Por Bibiana Faulkner

La última vez que visité mi corazón olía a vicio. Ya habían pasado algunos años, y, a pesar de que todo seguía como la última vez y la sangre fluía por el mismo lugar, olía a vicio, no sucio sino cansado, no nauseabundo sino usado. Olía como huele la tristeza, porque debe tener algún olor, ¿cierto?

Me habías abandonado y también a ti. Nos habías dejado a las dos y yo no sabía perdonar, ni siquiera sabía si tenía que hacerlo. ¿Debía?

Y yo tenía esperanza pero tú jamás regresabas.

Y yo estaba enojada. Tú te habías ido.

Sin embargo, yo había aprendido a soportar, pero digamos que fue un aprendizaje obligatorio. Todos los martes me preguntaba si valía alguna pena ir a lo más alto del edificio donde vivo y gritarte sin parar, gritarte como si te fuera a encontrar usando toda la fuerza de mi voz, gritarte incluso hasta sentir pena por mí, y también por ti.
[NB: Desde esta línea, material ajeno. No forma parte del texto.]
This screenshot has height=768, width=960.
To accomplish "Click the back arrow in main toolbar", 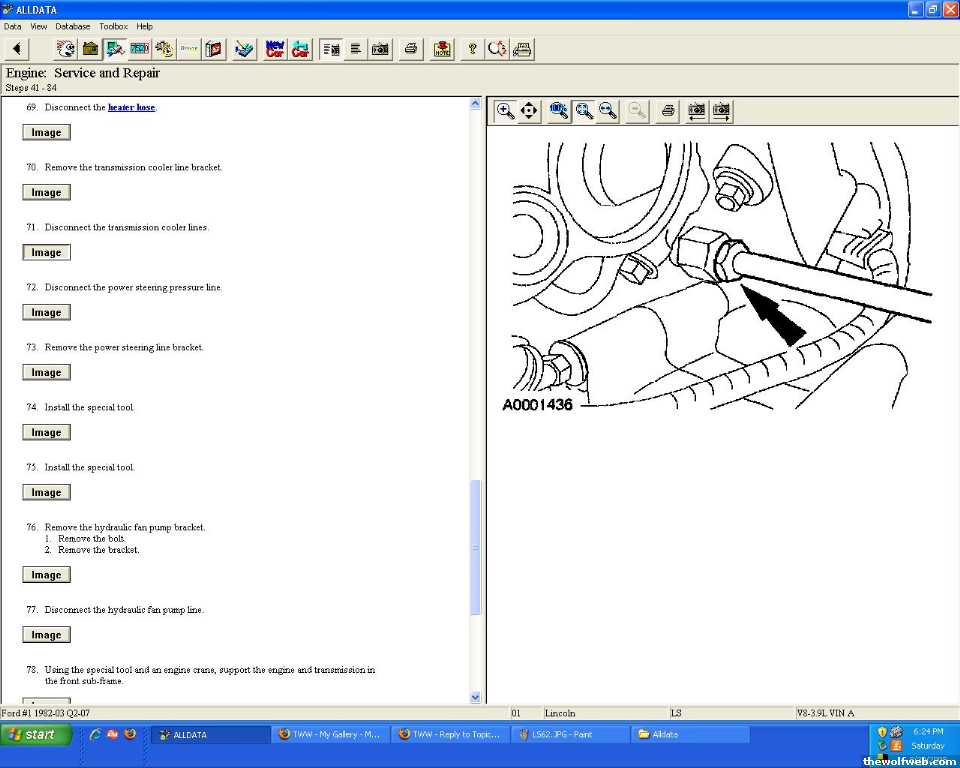I will pos(18,49).
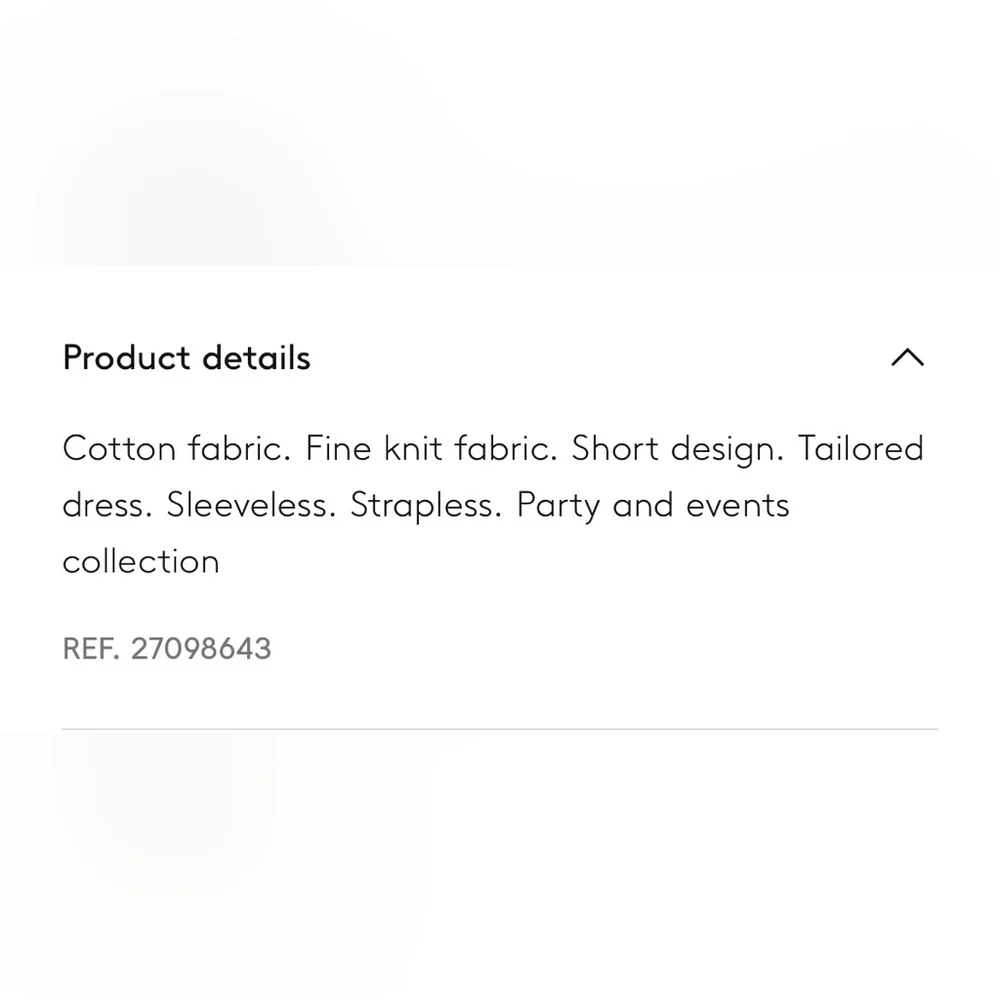The image size is (1000, 1000).
Task: Select the word Cotton in the description
Action: (119, 448)
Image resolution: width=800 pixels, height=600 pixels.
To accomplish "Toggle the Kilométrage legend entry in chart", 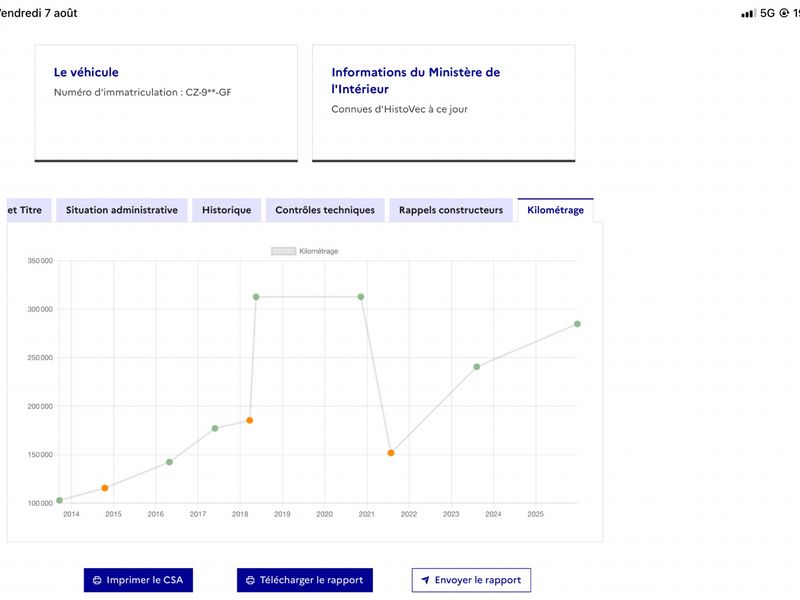I will click(305, 251).
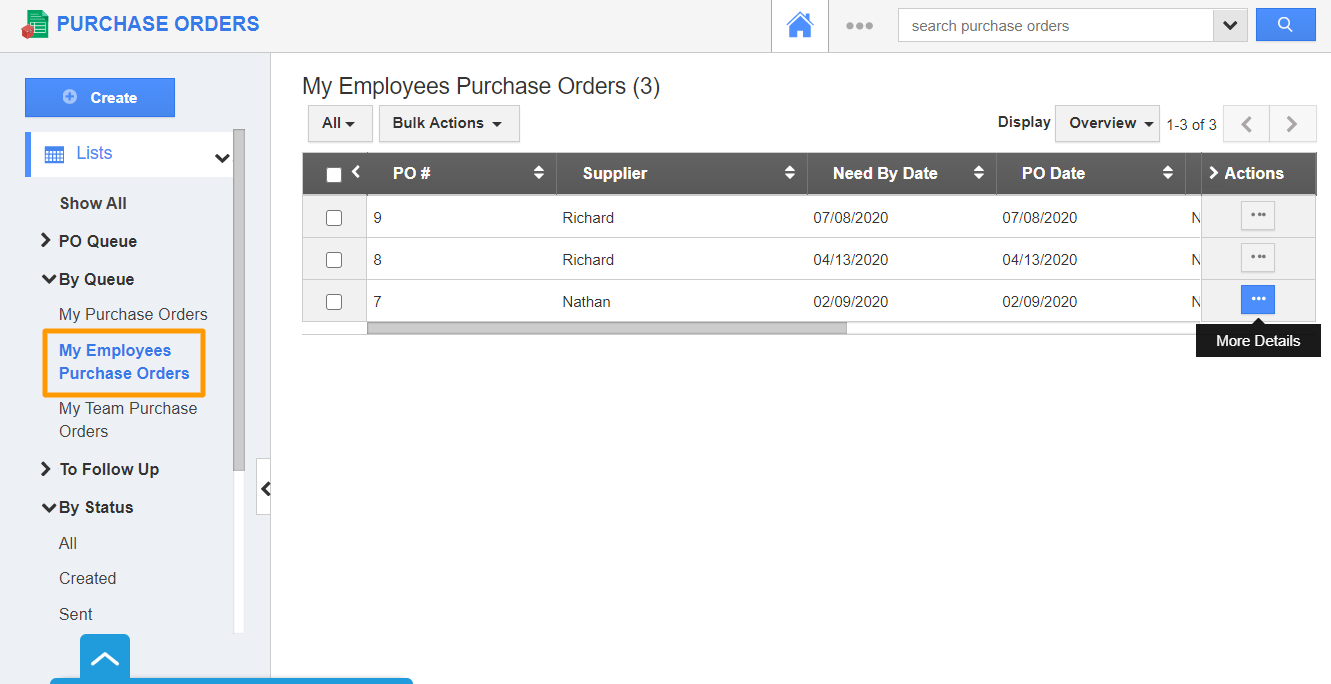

Es cierto, la similitud de mi tiempo con el tuyo me había permitido enloquecer más de una ocasión. Todas ellas por ti.

Tú tenías miedo y yo estaba llena de paz, ¿recuerdas? Hasta aquél día siempre había sido paciente y nunca había perdido la voz, pero te fuiste.

Y en realidad no importaba cómo oliera por dentro o las veces que había sido pisado, no importaba el color o lo desteñido de las paredes, no importaba lo viejo que pareciera o lo roto que estuviera; yo necesitaba un piso habitable, un órgano vacío, un corazón, sí, está bien, roto, pero que no doliera. Y eso no ocurría. Porque el abandono no solo duele, también desangra, enoja, y cuando ya no se llueve, entonces se es tormenta. O un verdadero desastre natural.